User->kernel RSB attacks are mitigated by eIBRS. In which case the RSB
filling on context switch isn't needed, so remove it.
While at it, update and coalesce the comments describing the various RSB
mitigations.
Suggested-by: Pawan Gupta <pawan.kumar.gupta@linux.intel.com>
Reviewed-by: Pawan Gupta <pawan.kumar.gupta@linux.intel.com>
Reviewed-by: Amit Shah <amit.shah@amd.com>
Signed-off-by: Josh Poimboeuf <jpoimboe@kernel.org>
---
arch/x86/kernel/cpu/bugs.c | 103 +++++++++++++++----------------------
arch/x86/mm/tlb.c | 2 +-
2 files changed, 42 insertions(+), 63 deletions(-)
diff --git a/arch/x86/kernel/cpu/bugs.c b/arch/x86/kernel/cpu/bugs.c
index 68bed17f0980..d5102b72f74d 100644
--- a/arch/x86/kernel/cpu/bugs.c
+++ b/arch/x86/kernel/cpu/bugs.c
@@ -1579,31 +1579,48 @@ static void __init spec_ctrl_disable_kernel_rrsba(void)
rrsba_disabled = true;
}
-static void __init spectre_v2_determine_rsb_fill_type_at_vmexit(enum spectre_v2_mitigation mode)

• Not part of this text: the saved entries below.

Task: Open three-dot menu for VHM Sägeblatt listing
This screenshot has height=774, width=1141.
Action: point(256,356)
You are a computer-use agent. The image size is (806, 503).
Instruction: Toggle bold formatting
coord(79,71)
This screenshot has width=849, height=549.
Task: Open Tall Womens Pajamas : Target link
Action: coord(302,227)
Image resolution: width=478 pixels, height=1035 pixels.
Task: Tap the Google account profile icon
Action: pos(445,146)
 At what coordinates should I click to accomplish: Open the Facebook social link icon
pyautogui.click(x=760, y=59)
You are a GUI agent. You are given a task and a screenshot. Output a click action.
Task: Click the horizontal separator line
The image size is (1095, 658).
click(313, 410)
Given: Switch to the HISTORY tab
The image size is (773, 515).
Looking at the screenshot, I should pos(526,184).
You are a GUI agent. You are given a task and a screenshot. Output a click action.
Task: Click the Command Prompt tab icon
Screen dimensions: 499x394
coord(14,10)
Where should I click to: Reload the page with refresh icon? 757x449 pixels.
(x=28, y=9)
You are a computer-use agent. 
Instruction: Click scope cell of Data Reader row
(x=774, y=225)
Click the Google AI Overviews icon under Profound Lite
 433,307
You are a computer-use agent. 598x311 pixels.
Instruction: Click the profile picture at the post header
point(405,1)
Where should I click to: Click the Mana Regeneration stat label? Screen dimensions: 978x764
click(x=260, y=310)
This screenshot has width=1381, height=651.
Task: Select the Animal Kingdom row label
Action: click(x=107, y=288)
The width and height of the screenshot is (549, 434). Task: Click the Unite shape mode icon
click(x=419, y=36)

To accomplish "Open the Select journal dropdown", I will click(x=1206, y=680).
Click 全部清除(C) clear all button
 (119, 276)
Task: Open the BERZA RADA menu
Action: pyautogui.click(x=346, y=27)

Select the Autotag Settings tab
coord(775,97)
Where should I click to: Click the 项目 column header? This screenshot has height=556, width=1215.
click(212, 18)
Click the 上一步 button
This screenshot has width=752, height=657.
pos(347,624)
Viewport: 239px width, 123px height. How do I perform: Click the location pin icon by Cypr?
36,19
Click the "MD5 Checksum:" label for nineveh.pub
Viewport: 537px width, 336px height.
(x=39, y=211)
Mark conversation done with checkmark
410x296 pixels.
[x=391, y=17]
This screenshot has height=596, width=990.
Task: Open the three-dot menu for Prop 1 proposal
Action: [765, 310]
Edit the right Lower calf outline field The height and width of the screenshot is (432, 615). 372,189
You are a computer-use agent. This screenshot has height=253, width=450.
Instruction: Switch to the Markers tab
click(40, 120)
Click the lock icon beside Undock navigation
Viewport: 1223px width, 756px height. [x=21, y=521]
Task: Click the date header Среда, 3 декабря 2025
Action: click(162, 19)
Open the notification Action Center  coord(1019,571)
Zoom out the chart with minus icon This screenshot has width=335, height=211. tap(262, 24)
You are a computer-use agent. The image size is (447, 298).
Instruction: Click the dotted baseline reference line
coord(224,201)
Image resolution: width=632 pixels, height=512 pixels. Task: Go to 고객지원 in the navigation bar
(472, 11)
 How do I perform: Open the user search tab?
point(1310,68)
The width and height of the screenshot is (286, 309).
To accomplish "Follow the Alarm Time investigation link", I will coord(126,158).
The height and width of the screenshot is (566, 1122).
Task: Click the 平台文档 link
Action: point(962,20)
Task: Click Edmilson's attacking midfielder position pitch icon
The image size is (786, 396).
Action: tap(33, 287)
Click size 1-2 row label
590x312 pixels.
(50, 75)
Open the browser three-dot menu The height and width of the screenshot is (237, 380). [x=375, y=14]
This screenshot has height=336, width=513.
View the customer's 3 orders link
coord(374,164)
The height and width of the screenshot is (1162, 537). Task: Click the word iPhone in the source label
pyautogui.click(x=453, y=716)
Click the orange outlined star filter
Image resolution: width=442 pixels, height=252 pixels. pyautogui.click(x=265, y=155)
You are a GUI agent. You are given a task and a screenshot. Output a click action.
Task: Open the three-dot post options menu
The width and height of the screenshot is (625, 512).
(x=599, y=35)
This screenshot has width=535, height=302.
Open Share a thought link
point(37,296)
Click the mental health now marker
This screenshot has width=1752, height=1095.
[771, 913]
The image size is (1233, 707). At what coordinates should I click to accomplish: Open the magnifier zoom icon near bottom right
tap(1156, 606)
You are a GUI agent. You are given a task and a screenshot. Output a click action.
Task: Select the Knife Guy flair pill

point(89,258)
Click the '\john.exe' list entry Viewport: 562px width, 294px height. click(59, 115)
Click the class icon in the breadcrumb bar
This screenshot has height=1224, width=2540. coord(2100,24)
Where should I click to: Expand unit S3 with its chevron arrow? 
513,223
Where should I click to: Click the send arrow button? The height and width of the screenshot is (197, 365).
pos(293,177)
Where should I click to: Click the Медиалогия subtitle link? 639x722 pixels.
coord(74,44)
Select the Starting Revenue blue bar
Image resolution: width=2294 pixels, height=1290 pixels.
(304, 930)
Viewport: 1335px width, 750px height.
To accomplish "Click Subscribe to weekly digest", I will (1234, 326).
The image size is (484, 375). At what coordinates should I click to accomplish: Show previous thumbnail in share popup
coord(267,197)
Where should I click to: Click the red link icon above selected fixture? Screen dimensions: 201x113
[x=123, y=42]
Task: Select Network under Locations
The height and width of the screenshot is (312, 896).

+static void __init spectre_v2_mitigate_rsb(enum spectre_v2_mitigation mode)
{
/*
- * Similar to context switches, there are two types of RSB attacks
- * after VM exit:
+ * In general there are two types of RSB attacks:
*
- * 1) RSB underflow
+ * 1) RSB underflow ("Intel Retbleed")
+ *
+ * Some Intel parts have "bottomless RSB". When the RSB is empty,
+ * speculated return targets may come from the branch predictor,
+ * which could have a user-poisoned BTB or BHB entry.
+ *
+ * user->user attacks are mitigated by IBPB on context switch.
+ *
+ * user->kernel attacks via context switch are mitigated by IBRS,
+ * eIBRS, or RSB filling.
+ *
+ * user->kernel attacks via kernel entry are mitigated by IBRS,
+ * eIBRS, or call depth tracking.
+ *
+ * On VMEXIT, guest->host attacks are mitigated by IBRS, eIBRS, or
+ * RSB filling.
*
* 2) Poisoned RSB entry
*
- * When retpoline is enabled, both are mitigated by filling/clearing
- * the RSB.
+ * On a context switch, the previous task can poison RSB entries
+ * used by the next task, controlling its speculative return
+ * targets. Poisoned RSB entries can also be created by "AMD
+ * Retbleed" or SRSO.
*
- * When IBRS is enabled, while #1 would be mitigated by the IBRS branch
- * prediction isolation protections, RSB still needs to be cleared
- * because of #2. Note that SMEP provides no protection here, unlike
- * user-space-poisoned RSB entries.
+ * user->user attacks are mitigated by IBPB on context switch.
*
- * eIBRS should protect against RSB poisoning, but if the EIBRS_PBRSB
- * bug is present then a LITE version of RSB protection is required,
- * just a single call needs to retire before a RET is executed.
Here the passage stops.